◆ WORK INSTRUCTIONS ◆
Would you please transcribe the data in full and exactly, excluding images?

◆ RECORD EXTRACTS ◆
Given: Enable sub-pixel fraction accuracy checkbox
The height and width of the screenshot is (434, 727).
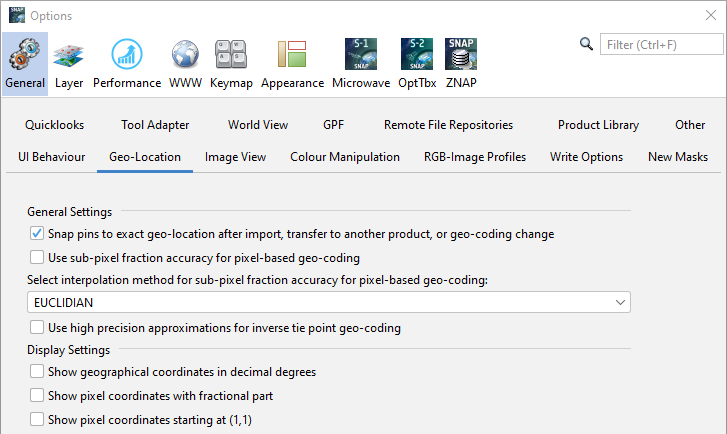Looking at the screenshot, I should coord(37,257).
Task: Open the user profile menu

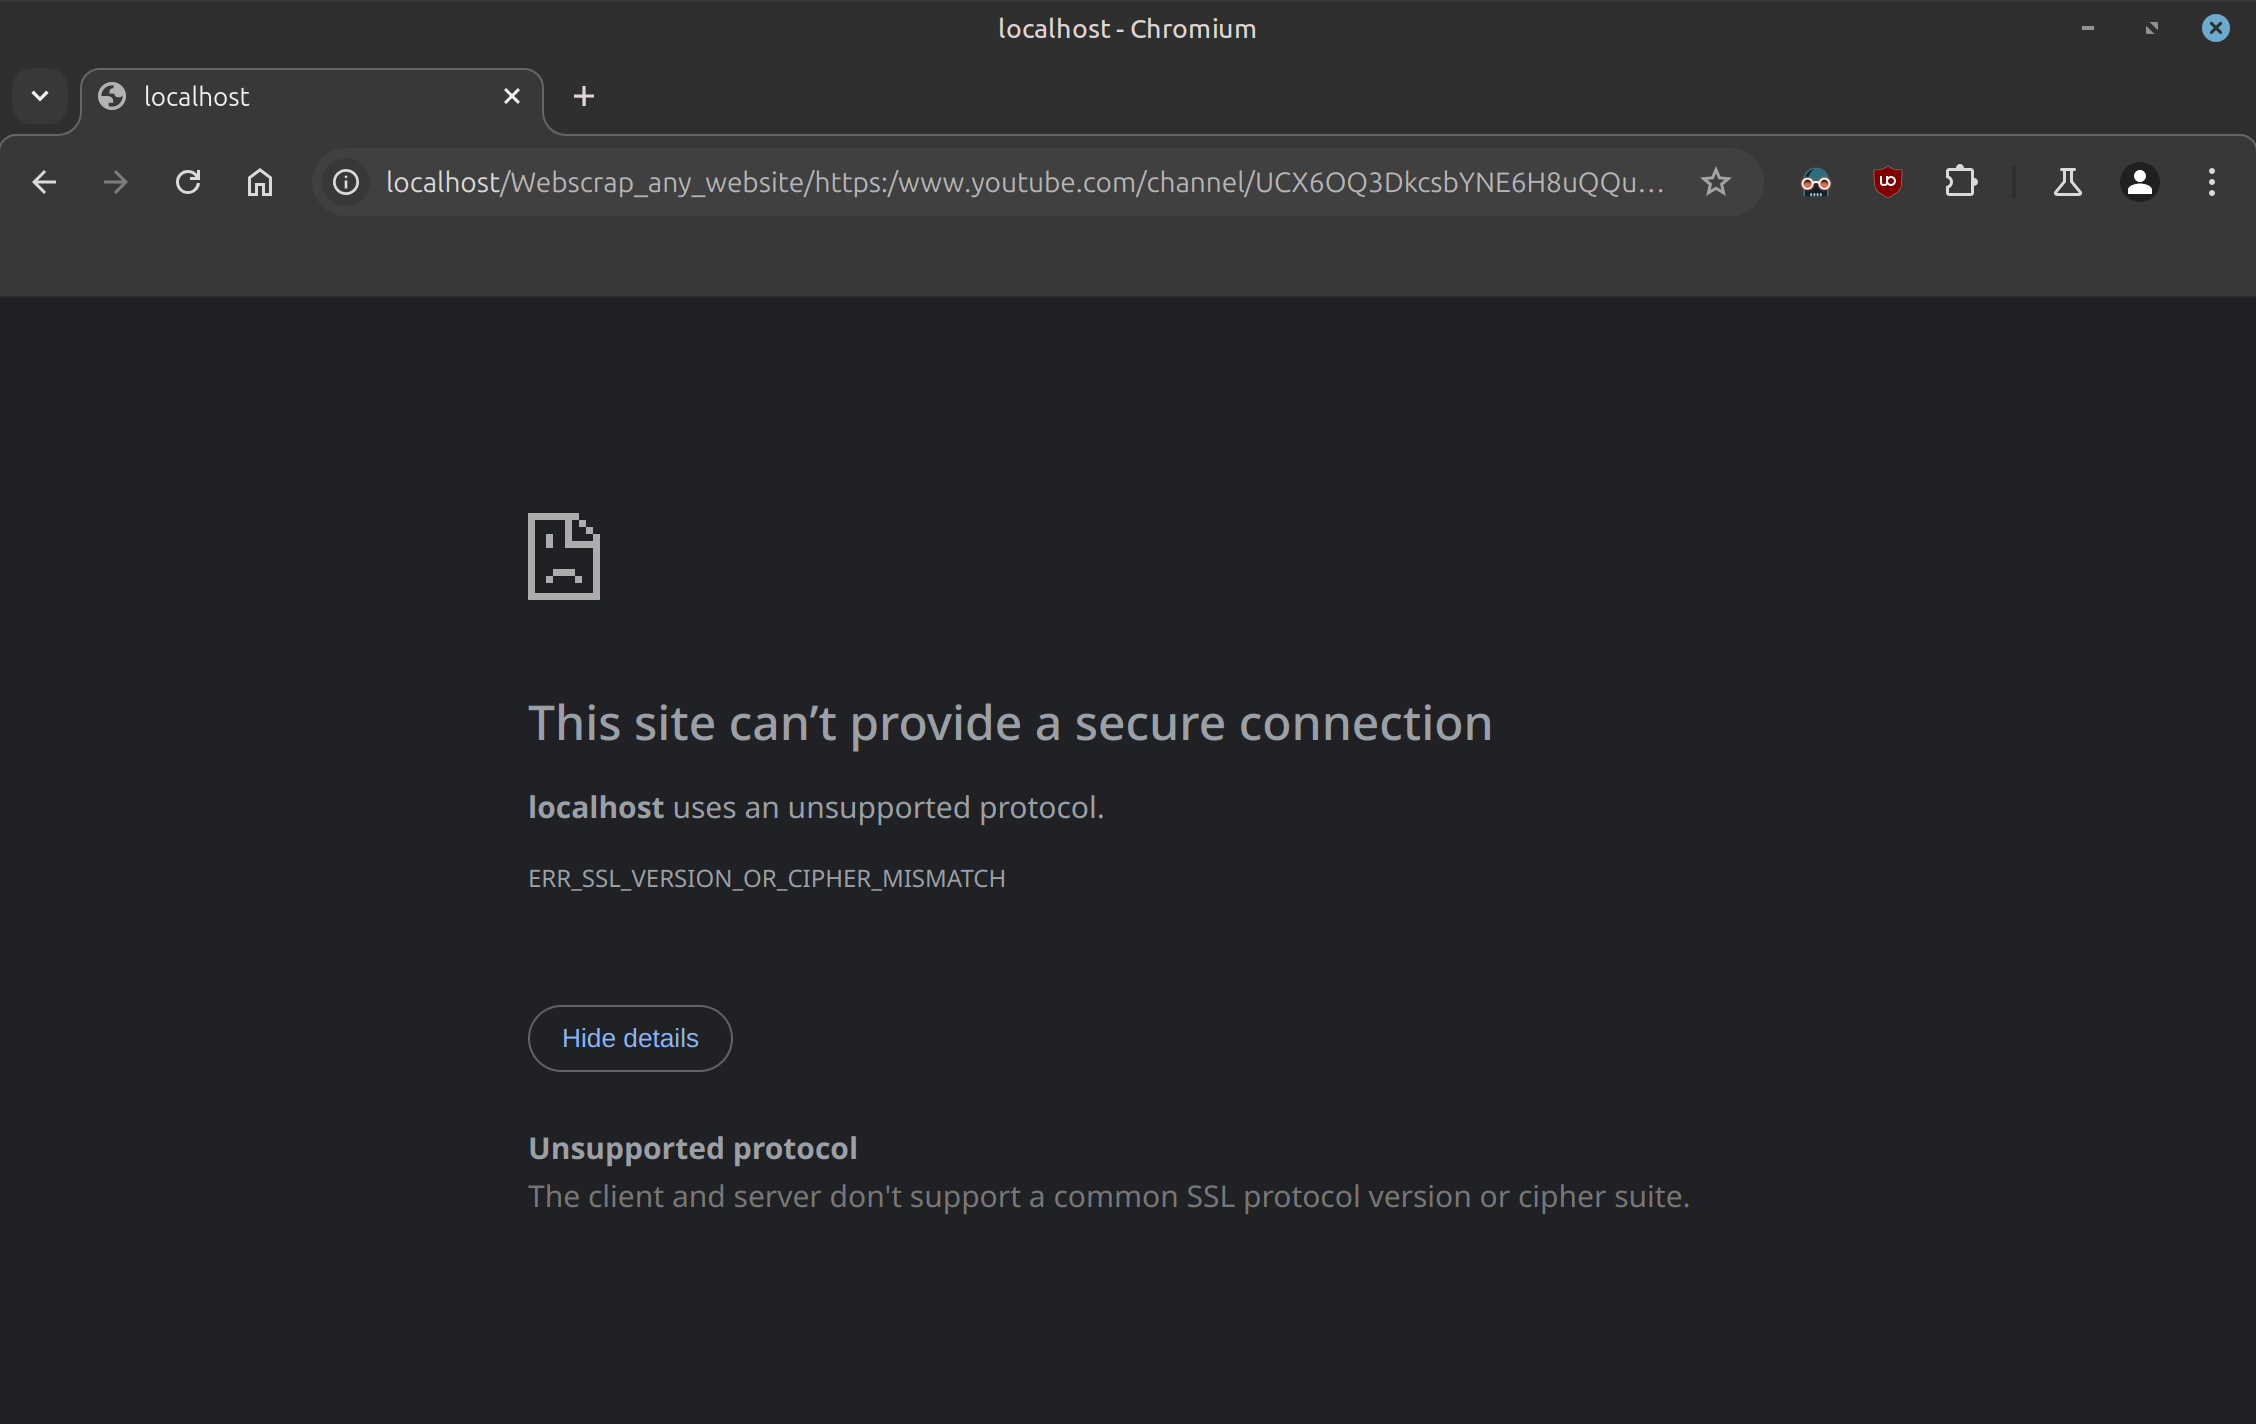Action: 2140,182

◆ ANSWER FOR THIS EXERCISE ◆
Given: Enable sub-pixel fraction accuracy checkbox
The height and width of the screenshot is (434, 727).
Looking at the screenshot, I should coord(37,257).
Task: Open the user profile menu

Action: 2140,182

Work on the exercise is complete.